### TASK DESCRIPTION
Recast the lines from the one containing "Given: Select ARCHES" through the last line of the records as a Markdown table with the columns Row and Line, leaving out blank lines.

======== RECORDED DATA ========

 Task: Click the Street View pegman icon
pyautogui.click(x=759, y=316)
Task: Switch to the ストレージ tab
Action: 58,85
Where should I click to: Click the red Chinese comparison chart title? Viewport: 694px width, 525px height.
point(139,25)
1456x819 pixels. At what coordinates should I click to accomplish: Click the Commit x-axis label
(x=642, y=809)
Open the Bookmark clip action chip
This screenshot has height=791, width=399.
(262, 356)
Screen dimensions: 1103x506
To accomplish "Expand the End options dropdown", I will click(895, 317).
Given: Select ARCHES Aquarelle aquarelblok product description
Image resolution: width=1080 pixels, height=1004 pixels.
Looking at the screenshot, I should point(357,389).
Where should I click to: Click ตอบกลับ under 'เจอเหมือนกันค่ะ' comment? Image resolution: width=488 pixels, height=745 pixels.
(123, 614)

========

### RESPONSE BELOW
| Row | Line |
|---|---|
| 1 | Given: Select ARCHES Aquarelle aquarelblok product description |
| 2 | Image resolution: width=1080 pixels, height=1004 pixels. |
| 3 | Looking at the screenshot, I should point(357,389). |
| 4 | Where should I click to: Click ตอบกลับ under 'เจอเหมือนกันค่ะ' comment? Image resolution: width=488 pixels, height=745 pixels. |
| 5 | (123, 614) |